-- What needs to be done --
Of all the lines below, return only those starting with the line holding "Viewport: 1568px width, 724px" and going on through the line holding "Switch to the Estoque", exactly as written.

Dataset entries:
◆ ◆ ◆ ◆

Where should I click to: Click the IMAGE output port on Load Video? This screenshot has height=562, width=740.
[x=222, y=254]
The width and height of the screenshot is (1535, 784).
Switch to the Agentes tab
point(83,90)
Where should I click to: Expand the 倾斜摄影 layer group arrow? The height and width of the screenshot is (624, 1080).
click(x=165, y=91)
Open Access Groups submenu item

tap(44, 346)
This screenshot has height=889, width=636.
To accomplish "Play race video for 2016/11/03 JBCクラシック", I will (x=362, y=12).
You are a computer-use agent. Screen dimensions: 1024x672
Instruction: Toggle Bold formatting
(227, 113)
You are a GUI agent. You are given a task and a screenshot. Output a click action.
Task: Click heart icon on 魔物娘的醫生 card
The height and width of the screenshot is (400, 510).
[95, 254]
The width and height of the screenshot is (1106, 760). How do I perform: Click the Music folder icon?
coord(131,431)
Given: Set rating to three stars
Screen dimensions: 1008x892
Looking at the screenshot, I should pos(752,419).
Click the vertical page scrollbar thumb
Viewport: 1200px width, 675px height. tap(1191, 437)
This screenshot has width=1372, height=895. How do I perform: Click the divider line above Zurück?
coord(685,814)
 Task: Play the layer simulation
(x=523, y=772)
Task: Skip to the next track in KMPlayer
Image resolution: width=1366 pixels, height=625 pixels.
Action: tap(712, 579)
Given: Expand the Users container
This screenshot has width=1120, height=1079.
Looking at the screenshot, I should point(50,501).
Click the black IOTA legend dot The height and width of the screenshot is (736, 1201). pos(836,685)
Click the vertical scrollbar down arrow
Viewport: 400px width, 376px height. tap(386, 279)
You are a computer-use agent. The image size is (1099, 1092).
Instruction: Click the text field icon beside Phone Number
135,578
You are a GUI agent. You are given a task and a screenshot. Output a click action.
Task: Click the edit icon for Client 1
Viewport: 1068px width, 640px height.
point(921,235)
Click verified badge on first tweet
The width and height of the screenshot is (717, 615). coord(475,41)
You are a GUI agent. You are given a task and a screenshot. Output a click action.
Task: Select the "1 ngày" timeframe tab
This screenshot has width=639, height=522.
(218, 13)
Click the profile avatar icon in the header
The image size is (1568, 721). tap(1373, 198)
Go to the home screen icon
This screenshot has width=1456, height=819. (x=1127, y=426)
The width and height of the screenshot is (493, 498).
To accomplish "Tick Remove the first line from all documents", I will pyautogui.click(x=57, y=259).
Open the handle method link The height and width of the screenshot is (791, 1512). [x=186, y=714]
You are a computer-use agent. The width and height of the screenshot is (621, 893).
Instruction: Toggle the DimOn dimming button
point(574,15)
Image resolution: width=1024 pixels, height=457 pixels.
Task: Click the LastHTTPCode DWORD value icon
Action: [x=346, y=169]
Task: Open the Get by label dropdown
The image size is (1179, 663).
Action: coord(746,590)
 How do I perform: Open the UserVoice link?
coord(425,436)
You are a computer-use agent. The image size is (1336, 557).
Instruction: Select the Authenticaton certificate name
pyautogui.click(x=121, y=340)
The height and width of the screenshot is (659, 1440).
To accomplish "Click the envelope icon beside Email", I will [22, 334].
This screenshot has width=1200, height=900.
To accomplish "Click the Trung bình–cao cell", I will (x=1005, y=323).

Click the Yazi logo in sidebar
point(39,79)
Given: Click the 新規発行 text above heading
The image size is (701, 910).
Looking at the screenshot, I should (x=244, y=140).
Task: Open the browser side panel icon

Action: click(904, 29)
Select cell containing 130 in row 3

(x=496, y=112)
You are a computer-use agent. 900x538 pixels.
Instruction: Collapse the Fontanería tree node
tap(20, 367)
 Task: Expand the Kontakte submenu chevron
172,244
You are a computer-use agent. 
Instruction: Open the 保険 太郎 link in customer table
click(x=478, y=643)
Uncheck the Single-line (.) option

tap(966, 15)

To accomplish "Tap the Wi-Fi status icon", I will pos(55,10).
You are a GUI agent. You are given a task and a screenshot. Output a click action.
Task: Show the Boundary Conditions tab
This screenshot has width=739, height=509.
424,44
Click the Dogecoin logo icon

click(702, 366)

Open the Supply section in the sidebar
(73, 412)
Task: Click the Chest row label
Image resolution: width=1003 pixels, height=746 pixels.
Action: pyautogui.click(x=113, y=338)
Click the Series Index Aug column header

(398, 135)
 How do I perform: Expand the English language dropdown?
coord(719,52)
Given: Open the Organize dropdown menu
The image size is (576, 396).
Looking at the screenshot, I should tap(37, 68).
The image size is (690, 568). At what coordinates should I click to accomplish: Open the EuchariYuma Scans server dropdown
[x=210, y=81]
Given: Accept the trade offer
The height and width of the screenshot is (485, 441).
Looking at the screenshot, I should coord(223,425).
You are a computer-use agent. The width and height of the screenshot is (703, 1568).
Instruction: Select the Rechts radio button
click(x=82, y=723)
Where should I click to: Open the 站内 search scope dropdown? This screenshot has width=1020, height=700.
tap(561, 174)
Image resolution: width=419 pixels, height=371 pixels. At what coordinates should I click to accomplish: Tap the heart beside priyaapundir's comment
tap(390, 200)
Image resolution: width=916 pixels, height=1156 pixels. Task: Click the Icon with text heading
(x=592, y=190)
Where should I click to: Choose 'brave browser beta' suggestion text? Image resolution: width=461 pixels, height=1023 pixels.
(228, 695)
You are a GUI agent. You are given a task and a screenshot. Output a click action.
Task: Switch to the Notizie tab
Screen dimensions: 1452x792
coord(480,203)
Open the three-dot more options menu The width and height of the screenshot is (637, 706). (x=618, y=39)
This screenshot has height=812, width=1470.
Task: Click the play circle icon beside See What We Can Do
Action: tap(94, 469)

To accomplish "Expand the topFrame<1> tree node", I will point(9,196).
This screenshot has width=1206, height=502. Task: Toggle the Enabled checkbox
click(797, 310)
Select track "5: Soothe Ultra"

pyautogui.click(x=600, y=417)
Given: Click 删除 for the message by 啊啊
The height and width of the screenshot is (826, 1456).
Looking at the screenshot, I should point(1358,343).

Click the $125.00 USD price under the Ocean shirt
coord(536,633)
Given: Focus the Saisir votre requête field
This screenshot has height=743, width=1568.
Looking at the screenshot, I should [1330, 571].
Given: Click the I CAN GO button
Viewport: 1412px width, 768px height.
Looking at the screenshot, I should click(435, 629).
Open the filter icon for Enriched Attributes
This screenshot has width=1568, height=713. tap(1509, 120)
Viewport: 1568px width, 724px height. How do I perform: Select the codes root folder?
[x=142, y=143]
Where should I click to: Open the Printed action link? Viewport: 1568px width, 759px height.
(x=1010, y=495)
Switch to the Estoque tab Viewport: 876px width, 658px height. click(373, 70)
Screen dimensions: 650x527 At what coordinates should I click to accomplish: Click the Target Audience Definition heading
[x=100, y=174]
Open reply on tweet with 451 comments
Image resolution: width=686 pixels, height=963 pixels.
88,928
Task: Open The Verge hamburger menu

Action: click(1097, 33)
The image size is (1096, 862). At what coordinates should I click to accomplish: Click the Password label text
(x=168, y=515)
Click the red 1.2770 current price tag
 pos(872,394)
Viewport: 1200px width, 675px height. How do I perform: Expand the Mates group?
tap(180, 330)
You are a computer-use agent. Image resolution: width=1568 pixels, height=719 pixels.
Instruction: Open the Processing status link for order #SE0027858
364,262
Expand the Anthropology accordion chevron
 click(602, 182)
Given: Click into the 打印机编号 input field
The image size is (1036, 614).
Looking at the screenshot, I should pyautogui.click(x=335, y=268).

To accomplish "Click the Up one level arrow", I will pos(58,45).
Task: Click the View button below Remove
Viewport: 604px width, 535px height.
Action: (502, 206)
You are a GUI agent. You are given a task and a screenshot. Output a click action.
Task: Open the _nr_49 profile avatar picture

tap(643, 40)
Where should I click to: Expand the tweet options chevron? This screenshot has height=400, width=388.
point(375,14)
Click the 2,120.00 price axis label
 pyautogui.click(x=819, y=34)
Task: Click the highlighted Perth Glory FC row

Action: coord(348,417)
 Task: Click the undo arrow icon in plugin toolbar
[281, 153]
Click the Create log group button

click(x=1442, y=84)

◆ ◆ ◆ ◆

-- Solution for this exercise --
Viewport: 1568px width, 724px height. How do I perform: Select the codes root folder?
[x=142, y=143]
Where should I click to: Open the Printed action link? Viewport: 1568px width, 759px height.
(x=1010, y=495)
Switch to the Estoque tab Viewport: 876px width, 658px height. click(373, 70)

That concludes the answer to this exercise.